O ex-presidente das câmaras de Gouveia e da Guarda é um dos nove arguidos num processo de contratos suspeitos com uma empresa de construção, que terão recebido cerca de quatro milhões de euros de vantagens ilícitas. O Ministério Público acusou ontem e pede devolução das verbas ao Estado e perda de mandatos políticos quando forem julgados. Na Câmara do Sabugal, também foram imputadas ilegalidades ao ex-presidente da autarquia, Manuel Rito Alves, entretanto falecido. O seu vice, António Robalo, agora a presidir ao município, não foi acusado.

O ex-autarca do PSD da Guarda e Gouveia, refere o semanário Expresso, é um dos nove acusados num processo de corrupção, prevaricação de titular de cargo político, branqueamento de capitais e participação económica em negócio. O Ministério Público de Coimbra alega “conluio” entre a empresa de construção MRG – Manuel Rodrigues Gouveia e responsáveis dos municípios de Gouveia, Trancoso, Sabugal e Alcobaça na adjudicação e contratos de parcerias público-privadas (PPP), entre 2007 e 2011, para construção de equipamentos.

O DIAP de Coimbra avança que em alguns casos as empreitadas não chegaram a realizar-se, tendo a empresa arrecadado ganhos ilícitos de 3,5 milhões de euros, segundo o “Jornal de Notícias”. O eurodeputado social-democrata é acusado de prevaricação, tal como Luís Tadeu, seu ex-vice presidente na Câmara de Gouveia.

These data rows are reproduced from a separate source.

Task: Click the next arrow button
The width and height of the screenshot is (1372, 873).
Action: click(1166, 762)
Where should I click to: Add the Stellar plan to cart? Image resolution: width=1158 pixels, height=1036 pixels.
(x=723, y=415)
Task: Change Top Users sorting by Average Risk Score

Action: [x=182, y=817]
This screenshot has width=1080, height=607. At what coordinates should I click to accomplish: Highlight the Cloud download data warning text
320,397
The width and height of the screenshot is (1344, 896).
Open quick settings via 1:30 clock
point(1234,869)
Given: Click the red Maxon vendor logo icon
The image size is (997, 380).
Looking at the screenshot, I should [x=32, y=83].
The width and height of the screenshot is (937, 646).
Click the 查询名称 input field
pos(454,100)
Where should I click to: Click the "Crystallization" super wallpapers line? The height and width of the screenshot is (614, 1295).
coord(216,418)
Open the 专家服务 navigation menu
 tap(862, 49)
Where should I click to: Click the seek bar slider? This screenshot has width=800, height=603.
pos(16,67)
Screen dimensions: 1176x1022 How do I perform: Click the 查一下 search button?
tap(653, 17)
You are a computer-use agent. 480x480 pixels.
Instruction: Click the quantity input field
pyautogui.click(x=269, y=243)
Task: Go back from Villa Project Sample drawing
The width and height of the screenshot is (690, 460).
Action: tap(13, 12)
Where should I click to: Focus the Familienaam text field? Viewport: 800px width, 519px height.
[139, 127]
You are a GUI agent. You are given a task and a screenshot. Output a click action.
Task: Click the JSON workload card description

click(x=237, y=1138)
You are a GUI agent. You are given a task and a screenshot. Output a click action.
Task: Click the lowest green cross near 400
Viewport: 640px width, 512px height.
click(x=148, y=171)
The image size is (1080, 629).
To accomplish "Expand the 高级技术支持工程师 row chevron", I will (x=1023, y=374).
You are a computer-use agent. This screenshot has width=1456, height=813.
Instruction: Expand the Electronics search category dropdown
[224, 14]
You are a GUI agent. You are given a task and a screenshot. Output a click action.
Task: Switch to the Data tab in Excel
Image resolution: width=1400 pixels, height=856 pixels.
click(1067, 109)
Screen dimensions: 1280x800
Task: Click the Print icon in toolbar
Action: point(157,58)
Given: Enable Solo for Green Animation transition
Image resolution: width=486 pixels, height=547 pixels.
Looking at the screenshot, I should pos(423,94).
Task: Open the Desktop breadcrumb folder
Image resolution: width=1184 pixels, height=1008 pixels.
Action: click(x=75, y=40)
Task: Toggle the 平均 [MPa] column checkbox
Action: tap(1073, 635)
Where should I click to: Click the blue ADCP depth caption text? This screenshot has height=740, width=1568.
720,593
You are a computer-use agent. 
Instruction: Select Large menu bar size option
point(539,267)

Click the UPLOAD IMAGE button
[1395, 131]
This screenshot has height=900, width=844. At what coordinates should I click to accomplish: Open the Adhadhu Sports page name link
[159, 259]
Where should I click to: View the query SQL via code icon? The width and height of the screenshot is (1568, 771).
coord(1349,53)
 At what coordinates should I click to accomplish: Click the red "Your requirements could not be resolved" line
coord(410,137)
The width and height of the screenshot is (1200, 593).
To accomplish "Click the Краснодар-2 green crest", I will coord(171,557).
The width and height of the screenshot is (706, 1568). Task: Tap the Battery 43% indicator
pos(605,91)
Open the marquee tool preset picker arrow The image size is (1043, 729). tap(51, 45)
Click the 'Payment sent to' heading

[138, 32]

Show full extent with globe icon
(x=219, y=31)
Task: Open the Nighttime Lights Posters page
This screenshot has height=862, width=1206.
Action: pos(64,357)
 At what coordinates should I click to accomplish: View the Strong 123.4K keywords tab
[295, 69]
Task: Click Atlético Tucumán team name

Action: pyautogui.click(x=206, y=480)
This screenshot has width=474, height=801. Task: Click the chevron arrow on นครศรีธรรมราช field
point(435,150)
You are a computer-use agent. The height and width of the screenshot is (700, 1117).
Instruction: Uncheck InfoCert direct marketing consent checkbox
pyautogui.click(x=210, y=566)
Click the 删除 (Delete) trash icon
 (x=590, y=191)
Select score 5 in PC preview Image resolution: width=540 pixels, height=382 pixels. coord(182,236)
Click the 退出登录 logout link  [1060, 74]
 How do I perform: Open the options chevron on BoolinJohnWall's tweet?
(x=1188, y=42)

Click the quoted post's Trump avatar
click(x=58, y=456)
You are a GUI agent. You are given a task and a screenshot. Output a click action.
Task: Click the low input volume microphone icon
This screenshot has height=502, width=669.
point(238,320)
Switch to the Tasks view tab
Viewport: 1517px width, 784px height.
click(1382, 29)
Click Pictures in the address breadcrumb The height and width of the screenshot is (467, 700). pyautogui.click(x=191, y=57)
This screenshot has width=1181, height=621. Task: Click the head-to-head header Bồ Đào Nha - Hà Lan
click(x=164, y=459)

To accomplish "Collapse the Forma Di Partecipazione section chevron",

Mais dura é ainda a acusação contra Júlio Sarmento, ex-autarca de Trancoso, indiciado por prevaricação, participação económica em negócio, corrupção passiva e branqueamento de capitais.

Na investigação, a PJ de Coimbra recolheu provas que apontam que Sarmento terá recebido “vantagens indevidas de cerca de 560 mil euros, dissimuladas através de familiares”. Ao todo, serão cinco casas em Trancoso, na Guarda e Vilamoura, que já terão sido detectadas como suspeitas noutro processo – mas que não serviram de prova – no qual Sarmento foi acusado em 2019, por falsificação de documentos e participação económica em negócio.